Down to the final character, output the records below as they stand.

Items listed in a dataset>
______________________________

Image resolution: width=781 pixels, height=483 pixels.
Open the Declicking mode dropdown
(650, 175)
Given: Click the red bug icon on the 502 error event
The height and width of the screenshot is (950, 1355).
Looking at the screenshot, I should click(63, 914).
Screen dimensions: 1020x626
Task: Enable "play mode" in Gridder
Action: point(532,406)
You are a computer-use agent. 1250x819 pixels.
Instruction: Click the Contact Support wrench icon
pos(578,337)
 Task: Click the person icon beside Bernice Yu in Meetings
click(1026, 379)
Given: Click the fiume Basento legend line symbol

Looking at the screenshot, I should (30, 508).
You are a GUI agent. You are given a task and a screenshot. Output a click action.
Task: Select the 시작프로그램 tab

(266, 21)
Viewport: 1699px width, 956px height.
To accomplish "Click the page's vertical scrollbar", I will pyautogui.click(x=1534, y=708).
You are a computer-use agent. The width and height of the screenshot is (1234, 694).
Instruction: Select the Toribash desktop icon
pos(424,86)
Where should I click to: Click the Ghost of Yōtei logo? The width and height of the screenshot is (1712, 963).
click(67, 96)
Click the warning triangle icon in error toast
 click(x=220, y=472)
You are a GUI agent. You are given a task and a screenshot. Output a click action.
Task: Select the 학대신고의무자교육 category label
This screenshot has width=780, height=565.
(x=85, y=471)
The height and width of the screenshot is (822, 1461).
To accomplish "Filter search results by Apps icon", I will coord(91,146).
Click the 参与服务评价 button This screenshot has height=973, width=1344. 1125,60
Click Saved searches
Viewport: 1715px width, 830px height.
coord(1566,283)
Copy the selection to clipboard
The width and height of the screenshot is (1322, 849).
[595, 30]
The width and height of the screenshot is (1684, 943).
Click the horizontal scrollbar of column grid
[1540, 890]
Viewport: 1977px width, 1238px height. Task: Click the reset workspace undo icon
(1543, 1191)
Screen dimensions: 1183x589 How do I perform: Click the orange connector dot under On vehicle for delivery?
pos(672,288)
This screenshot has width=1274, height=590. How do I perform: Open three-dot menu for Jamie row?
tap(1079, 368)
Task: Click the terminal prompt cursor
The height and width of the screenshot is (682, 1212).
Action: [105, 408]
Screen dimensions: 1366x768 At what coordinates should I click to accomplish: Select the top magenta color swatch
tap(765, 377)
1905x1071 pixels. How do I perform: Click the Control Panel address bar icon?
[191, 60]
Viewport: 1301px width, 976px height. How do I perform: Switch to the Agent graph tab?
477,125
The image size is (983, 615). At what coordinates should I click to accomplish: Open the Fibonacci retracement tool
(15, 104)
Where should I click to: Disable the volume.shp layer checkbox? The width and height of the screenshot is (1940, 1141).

______________________________

Response for this exercise>
Image resolution: width=781 pixels, height=483 pixels.
Open the Declicking mode dropdown
(650, 175)
Given: Click the red bug icon on the 502 error event
The height and width of the screenshot is (950, 1355).
Looking at the screenshot, I should click(63, 914).
Screen dimensions: 1020x626
Task: Enable "play mode" in Gridder
Action: point(532,406)
You are a computer-use agent. 1250x819 pixels.
Instruction: Click the Contact Support wrench icon
pos(578,337)
 Task: Click the person icon beside Bernice Yu in Meetings
click(1026, 379)
Given: Click the fiume Basento legend line symbol

Looking at the screenshot, I should (30, 508).
You are a GUI agent. You are given a task and a screenshot. Output a click action.
Task: Select the 시작프로그램 tab

(266, 21)
Viewport: 1699px width, 956px height.
To accomplish "Click the page's vertical scrollbar", I will pyautogui.click(x=1534, y=708).
You are a computer-use agent. The width and height of the screenshot is (1234, 694).
Instruction: Select the Toribash desktop icon
pos(424,86)
Where should I click to: Click the Ghost of Yōtei logo? The width and height of the screenshot is (1712, 963).
click(67, 96)
Click the warning triangle icon in error toast
 click(x=220, y=472)
You are a GUI agent. You are given a task and a screenshot. Output a click action.
Task: Select the 학대신고의무자교육 category label
This screenshot has width=780, height=565.
(x=85, y=471)
The height and width of the screenshot is (822, 1461).
To accomplish "Filter search results by Apps icon", I will coord(91,146).
Click the 参与服务评价 button This screenshot has height=973, width=1344. 1125,60
Click Saved searches
Viewport: 1715px width, 830px height.
coord(1566,283)
Copy the selection to clipboard
The width and height of the screenshot is (1322, 849).
[595, 30]
The width and height of the screenshot is (1684, 943).
Click the horizontal scrollbar of column grid
[1540, 890]
Viewport: 1977px width, 1238px height. Task: Click the reset workspace undo icon
(1543, 1191)
Screen dimensions: 1183x589 How do I perform: Click the orange connector dot under On vehicle for delivery?
pos(672,288)
This screenshot has width=1274, height=590. How do I perform: Open three-dot menu for Jamie row?
tap(1079, 368)
Task: Click the terminal prompt cursor
The height and width of the screenshot is (682, 1212).
Action: [105, 408]
Screen dimensions: 1366x768 At what coordinates should I click to accomplish: Select the top magenta color swatch
tap(765, 377)
1905x1071 pixels. How do I perform: Click the Control Panel address bar icon?
[191, 60]
Viewport: 1301px width, 976px height. How do I perform: Switch to the Agent graph tab?
477,125
The image size is (983, 615). At what coordinates should I click to accomplish: Open the Fibonacci retracement tool
(15, 104)
Where should I click to: Disable the volume.shp layer checkbox? The width and height of the screenshot is (1940, 1141).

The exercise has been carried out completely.